Un punto de encuentro en la búsqueda de soluciones podría ser el Hospital Mental Rudesindo Soto, idóneo para asumir esta problemática, y dueño de la granja La Gloria, localizada a la salida del municipio El Zulia, con capacidad física para programas que ofrezcan una nueva vida a los habitantes de calle. Porque ellos necesitan más que casa y terapia para rehabilitarse.
Los funcionarios del Hospital aseguran que pueden atender esta población, si sus integrantes solicitan ayuda voluntaria. Sin embargo, Grajales Rosas advierte que, en el caso de los drogodependientes, ellos carecen de voluntad para emprender este camino, por tanto la estrategia no es esperar que pidan ayuda. Hasta este punto muerto va la solución local.
Para el grupo de indigentes –o pobres absolutos-, incrementados por algunos migrantes desplazados de su país por la precariedad económica, y que deambulan camuflados como vendedores informales de cualquier producto comerciable (dulces, tapabocas, o simplemente lástima, sí el cuadro de una madre con niños pequeños genera ingreso), la solución es más complicada.

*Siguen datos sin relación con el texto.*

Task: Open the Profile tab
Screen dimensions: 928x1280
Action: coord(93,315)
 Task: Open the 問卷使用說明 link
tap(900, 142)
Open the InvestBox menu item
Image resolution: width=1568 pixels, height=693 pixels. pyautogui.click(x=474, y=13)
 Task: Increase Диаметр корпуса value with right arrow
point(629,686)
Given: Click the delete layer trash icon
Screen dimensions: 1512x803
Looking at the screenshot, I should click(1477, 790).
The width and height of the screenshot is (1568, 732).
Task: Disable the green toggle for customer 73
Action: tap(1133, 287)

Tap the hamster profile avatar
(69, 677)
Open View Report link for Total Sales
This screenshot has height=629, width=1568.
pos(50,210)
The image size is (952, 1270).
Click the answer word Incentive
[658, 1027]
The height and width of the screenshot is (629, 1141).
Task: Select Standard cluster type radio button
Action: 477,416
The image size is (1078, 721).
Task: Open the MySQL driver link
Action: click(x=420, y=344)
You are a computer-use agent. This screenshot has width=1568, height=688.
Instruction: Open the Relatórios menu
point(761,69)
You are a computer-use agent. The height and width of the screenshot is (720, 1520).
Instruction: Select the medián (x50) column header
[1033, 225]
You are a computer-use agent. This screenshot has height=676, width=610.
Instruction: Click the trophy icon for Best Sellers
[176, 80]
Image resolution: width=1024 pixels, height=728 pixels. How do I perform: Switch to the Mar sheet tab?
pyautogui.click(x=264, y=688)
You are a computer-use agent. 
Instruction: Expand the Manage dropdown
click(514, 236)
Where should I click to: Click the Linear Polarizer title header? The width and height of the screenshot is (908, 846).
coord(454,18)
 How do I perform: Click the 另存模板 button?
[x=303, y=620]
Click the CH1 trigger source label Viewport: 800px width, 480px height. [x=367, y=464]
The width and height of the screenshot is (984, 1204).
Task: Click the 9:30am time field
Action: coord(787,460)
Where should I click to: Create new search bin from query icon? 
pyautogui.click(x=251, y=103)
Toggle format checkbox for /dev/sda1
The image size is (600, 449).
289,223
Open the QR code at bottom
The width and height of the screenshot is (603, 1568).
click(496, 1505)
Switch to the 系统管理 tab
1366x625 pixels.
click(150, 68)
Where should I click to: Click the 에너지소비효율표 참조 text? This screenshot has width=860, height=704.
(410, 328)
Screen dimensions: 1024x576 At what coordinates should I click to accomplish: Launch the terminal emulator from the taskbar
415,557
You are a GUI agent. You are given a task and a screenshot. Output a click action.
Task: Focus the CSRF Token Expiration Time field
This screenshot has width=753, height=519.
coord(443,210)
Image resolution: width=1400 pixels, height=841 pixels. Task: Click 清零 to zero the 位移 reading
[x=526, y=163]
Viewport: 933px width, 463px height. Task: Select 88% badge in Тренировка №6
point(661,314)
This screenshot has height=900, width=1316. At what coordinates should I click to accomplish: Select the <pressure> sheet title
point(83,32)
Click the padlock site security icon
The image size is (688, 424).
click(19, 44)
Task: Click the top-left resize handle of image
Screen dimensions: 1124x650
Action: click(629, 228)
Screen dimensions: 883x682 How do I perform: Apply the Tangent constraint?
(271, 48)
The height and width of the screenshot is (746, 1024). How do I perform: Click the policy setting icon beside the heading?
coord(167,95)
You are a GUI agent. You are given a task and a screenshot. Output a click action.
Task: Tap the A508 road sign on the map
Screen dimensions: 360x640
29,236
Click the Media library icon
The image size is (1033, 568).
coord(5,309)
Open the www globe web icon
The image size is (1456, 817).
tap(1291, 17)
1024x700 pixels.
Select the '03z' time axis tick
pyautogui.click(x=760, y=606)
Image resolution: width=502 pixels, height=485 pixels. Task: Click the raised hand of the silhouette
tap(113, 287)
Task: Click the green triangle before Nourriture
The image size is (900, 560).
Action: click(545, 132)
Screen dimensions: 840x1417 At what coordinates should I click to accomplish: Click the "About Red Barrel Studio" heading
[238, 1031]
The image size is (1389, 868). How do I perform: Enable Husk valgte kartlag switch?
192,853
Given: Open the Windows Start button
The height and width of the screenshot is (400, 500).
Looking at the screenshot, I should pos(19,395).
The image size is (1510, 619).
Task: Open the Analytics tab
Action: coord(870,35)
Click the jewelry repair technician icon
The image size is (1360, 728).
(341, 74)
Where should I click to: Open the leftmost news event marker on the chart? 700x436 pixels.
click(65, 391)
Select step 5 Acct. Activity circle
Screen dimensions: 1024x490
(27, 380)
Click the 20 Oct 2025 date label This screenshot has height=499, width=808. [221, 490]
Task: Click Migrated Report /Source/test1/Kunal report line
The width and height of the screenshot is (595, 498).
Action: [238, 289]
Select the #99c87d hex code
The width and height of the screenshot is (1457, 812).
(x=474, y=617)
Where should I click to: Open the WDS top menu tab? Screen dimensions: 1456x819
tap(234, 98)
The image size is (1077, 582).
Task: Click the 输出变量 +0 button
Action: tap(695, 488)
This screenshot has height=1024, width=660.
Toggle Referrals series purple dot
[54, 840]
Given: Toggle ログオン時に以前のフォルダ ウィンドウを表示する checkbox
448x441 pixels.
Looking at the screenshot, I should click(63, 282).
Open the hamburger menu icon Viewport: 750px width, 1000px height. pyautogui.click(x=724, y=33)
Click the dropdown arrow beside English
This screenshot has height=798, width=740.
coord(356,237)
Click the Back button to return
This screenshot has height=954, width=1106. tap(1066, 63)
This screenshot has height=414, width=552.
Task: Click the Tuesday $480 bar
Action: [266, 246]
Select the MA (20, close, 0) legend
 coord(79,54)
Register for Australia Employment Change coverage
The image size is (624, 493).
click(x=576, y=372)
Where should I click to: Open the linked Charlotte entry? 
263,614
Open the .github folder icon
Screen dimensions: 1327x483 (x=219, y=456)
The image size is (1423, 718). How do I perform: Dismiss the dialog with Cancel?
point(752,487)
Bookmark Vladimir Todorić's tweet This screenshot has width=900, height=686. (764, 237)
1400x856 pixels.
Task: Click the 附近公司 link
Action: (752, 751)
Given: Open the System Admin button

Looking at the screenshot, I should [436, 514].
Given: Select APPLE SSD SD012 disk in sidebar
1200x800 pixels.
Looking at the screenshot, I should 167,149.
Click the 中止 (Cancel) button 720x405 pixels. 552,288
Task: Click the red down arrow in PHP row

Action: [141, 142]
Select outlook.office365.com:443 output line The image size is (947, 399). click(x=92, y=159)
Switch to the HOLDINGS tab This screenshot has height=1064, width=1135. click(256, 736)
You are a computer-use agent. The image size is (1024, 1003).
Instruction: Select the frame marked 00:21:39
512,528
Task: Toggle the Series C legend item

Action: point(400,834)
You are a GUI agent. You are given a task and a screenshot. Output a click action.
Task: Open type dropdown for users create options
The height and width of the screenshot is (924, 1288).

El reguero de niños mendigos o acompañantes de mujeres mendigas no lo controla nadie. No hay conmiseración, pública o privada, capaz de rescatar los infantes de semejante destino miserable. Tampoco empleos o subempleos para brindarles mejor opción de vida a sus padres. Solo un rebusque oprobioso para ellos y la ciudad.
Conozca: Cúcuta le dice no a la xenofobia
Y estos nuevos inquilinos han convertido muchos sectores de la capital nortesantandereana en muladares formados por sus heces y orines, regadas indiscriminadamente, sin ente aseador o sanitario que lo soluciones. Basta caminar por los andenes de colegios o clubes urbanos para encontrar y padecer la huella del proceso digestivo de estos infortunados.
Y sin política de Estado que ayude a la ciudad a corregir este flagelo, Cúcuta sigue llenándose de habitantes de calle, ante el miedo y la impotencia de los demás residentes que solo tienen como salida, en unos casos, huir. Huir de esta nueva amenaza que podría costarles la vida por culpa de la urgencia de una dosis, o del hambre.